** TRAVAIL DEMANDÉ **
a) Dans l'article consacré à Choc, remplacez "enquête" par "investigation" et recopiez le passage compris entre "Du roman à l’enquête" et "à tout jamais.", ces deux bornes incluses.
b) Poursuivez l'article consacré à Choc à partir de l'endroit où il s'arrête.

** PAGE **

******

Choc dans « Bretagne actuelle », le livre étonnant de Dana Ziyasheva

Choc dans « Bretagne actuelle », le livre étonnant de Dana Ziyasheva

Choc est inspiré de la vie d’un mercenaire français. Elle pourrait être au monde du mercenariat ce que Le bureau des légendes est à celui du Renseignement. Dana Ziyasheva y traite de la possibilité du mal en l’homme. Jusqu’où ?… Comment ?…  Avec qui ? … Et pourquoi ? … Déroutant !

Choc s’inspire d’une véritable histoire. Celle de François Lefebvre, 28 ans lorsqu’il se suicide après une cavale aux quatre coins du monde ; il fut un talentueux latiniste doublé d’un fervent catholique avant d’être élève officier des commandos d’élite de la DGSE, puis mercenaire dans les zones grises post-guerre froide, et enfin mis en examen pour « homicide et cannibalisme. » Mais qui était réellement François Lefebvre ?

Du roman à l’enquête 

Ce livre n’est pas seulement un roman. Plutôt une enquête nécessitant mille attentions. Le texte est saturé d’informations relatives à un monumental travail de recherches autour d’un homme dont on s’attend à ce qu’il soit un véritable psychopathe ; tant s’en faut, François Lefebvre est certes addict à la dopamine soldatesque, il n’en est pour autant pas le monstre que l’on imagine avant de découvrir sa vie qui – comme celle de tout un chacun – relève d’un point de bascule, c’est à dire d’un instant à partir duquel les choses seront différentes, sans possibilité de retour en arrière. Voilà précisément autour de quoi s’arcboute le travail de Dana Ziyasheva, lorsque la machine se met en branle pour changer notre destin à tout jamais.

******

** DONNÉES **
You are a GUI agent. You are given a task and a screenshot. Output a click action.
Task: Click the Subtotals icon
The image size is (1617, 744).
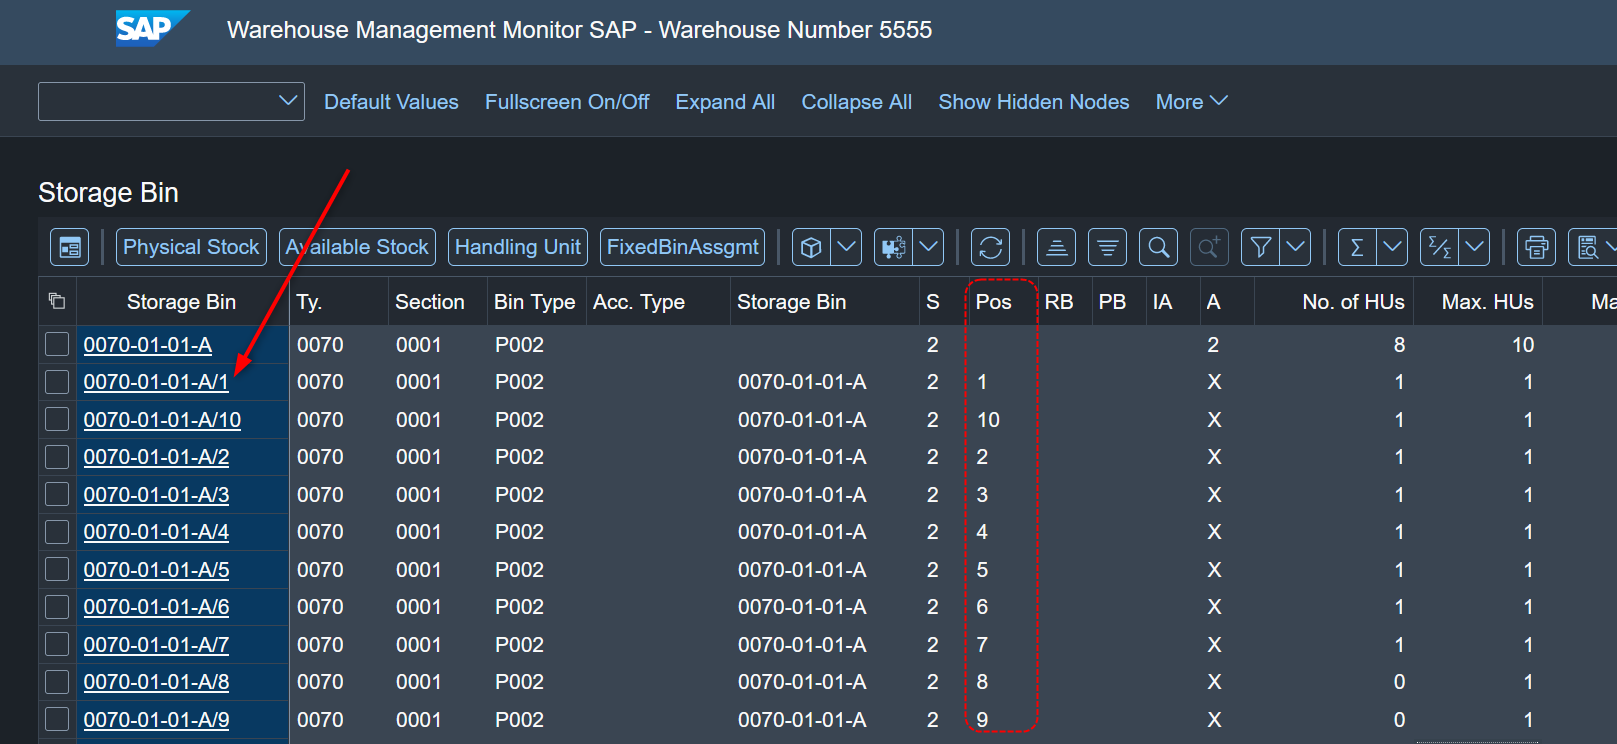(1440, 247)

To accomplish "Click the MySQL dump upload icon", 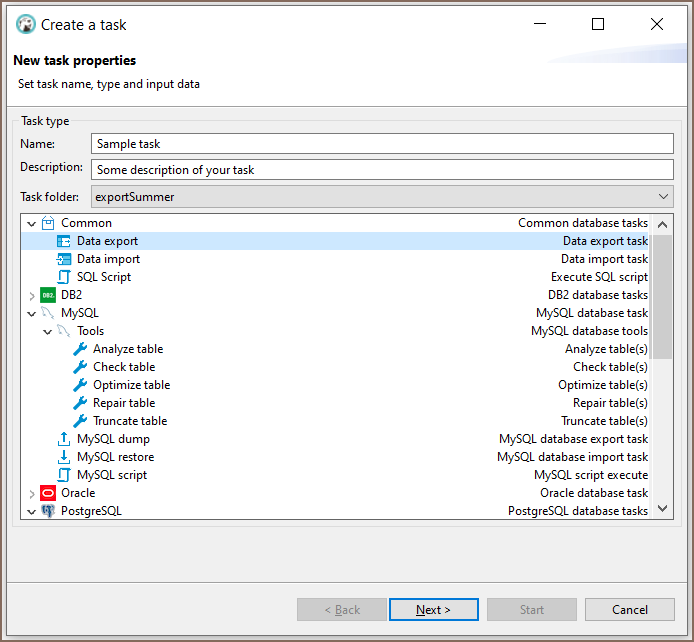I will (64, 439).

******

** CORRIGÉ **
a)
Du roman à l’investigation 

Ce livre n’est pas seulement un roman. Plutôt une investigation nécessitant mille attentions. Le texte est saturé d’informations relatives à un monumental travail de recherches autour d’un homme dont on s’attend à ce qu’il soit un véritable psychopathe ; tant s’en faut, François Lefebvre est certes addict à la dopamine soldatesque, il n’en est pour autant pas le monstre que l’on imagine avant de découvrir sa vie qui – comme celle de tout un chacun – relève d’un point de bascule, c’est à dire d’un instant à partir duquel les choses seront différentes, sans possibilité de retour en arrière. Voilà précisément autour de quoi s’arcboute le travail de Dana Ziyasheva, lorsque la machine se met en branle pour changer notre destin à tout jamais.

b)
Notre héros essayera de retrouver les chemins ordinaires. Sans succès. La réalité de la guerre… du combat… de l’attaque… couplée à l’inexorable montée de la violence, cette vérité-là prendra définitivement le pas sur toutes les autres, fascinante dans ce qu’elle offre de plus sombre. On pense aux soldats revenus du Vietnam ou d’Afghanistan et à leur empêchement d’oublier les nombreuses situations de guerre auxquelles ils furent confrontés. Ce qui s’est joué là-bas ne les a plus lâchés. Jamais. A commencer par les circonstances floues de certaines opérations, maintenues dans le secret des haut-commandements et de la politique.

La part des choses

Choc opère la jonction entre deux types de récits rarement accolés : d’une part, la fiction de guerre post-traumatique, dont la littérature et le cinéma américain nous abreuvent d’exemples ; de l’autre, le polar noir, guidé par quelques formes contemporaines de la fatalité que sont les déterminants inattendus, ce que l’on appelle « le facteur humain ». Ces éléments quasi mythologiques rapportent ici le paysage d’une masculinité en berne où les pères font défaut… où les frères s’égarent… et où les fils, tel François, errent seuls, essayant en vain de « faire famille » avec un entourage délétère. Reste alors la désillusion nourricière d’une des drogues les plus additives : l’adrénaline guerrière.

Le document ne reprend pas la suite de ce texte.